Text excerpt:
┄┄┄┄┄┄┄┄┄┄

The Wellcome Trust Sanger Institute Pathogen Genomics group is sequencing the genome of the fungal pathogen Candida dubliniensis in collaboration with Dr. Derek Sullivan, Dr. Gary Moran and Prof. David Coleman of the School of Dental Science, Trinity College, Dublin and Prof. Neil Gow of the Department of Molecular and Cell Biology, University of Aberdeen.
The Disease
The genus Candida contains a range of clinically important yeast-like fungi including the important human pathogen Candida albicans.
Diseases caused by Candida species include superficial infections of the oral cavity and vagina and deep-seated systemic infections, which have a mortality rate of 35-50%. In the majority of cases, these infections occur in immunocompromised individuals. In addition to C. albicans, a number of other species belonging to the genus Candida have increasingly been identified as important human pathogens. One of the most interesting of these species is C. dubliniensis.
The Organism
C. dubliniensis was first identified and described in 1995. It is particularly associated with oral candidosis in HIV-infected individuals. Prior to this date, C. dubliniensis isolates were misidentified as C. albicans due to their ability to produce germ tubes and chlamydospores, traits previously used for the definitive identification of C. albicans.

┄┄┄┄┄┄┄┄┄┄

Extracted records:
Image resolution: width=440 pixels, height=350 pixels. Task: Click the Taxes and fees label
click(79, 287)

┄┄┄┄┄┄┄┄┄┄

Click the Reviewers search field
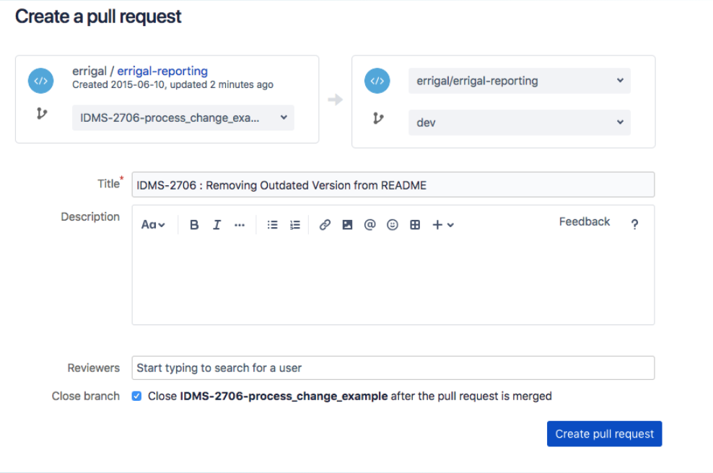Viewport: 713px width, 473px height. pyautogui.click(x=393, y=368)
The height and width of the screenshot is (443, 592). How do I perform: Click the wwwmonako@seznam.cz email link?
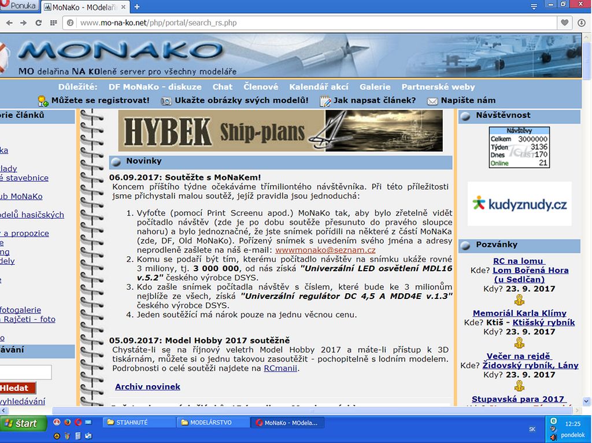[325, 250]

┄┄┄┄┄┄┄┄┄┄

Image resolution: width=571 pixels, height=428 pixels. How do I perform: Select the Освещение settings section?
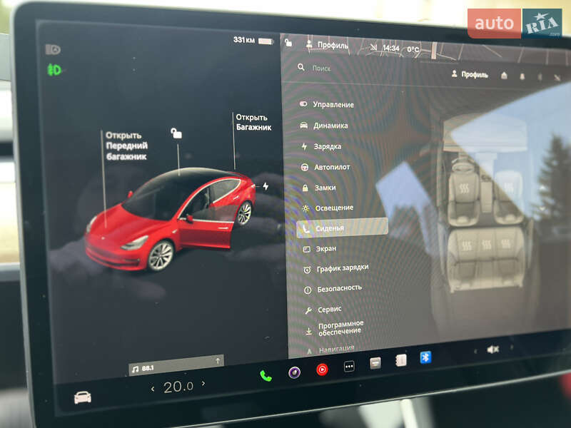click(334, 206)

┄┄┄┄┄┄┄┄┄┄

Task requirements:
Resume the text on the Candida dubliniensis genome project, starting after its last sentence.

Solved exercise:
The C. dubliniensis genome is approximately 16 Mb in size.
The Project
Phylogenetic distance between the pathogenic Candida species and the hierarchy of pathogenicity in Candida species do not correlate. For example, by far the closest relative to C. albicans - Candida dubliniensis, is ranked only fifth or sixth in terms of serious invasive disease. In addition, comparison of C. albicans and C. dubliniensis genomes by cross-hybridization on microarrays suggests that a majority of shared genes exist but there is a small, but substantial, set of highly diverged genes. These diverged genes seem to be enriched in genes related to yeast-hypha morphogenesis, a putative virulence factor of the group. Given these observations, it seems sensible to select C. dubliniensis as the instrument for a comparative genome sequencing project.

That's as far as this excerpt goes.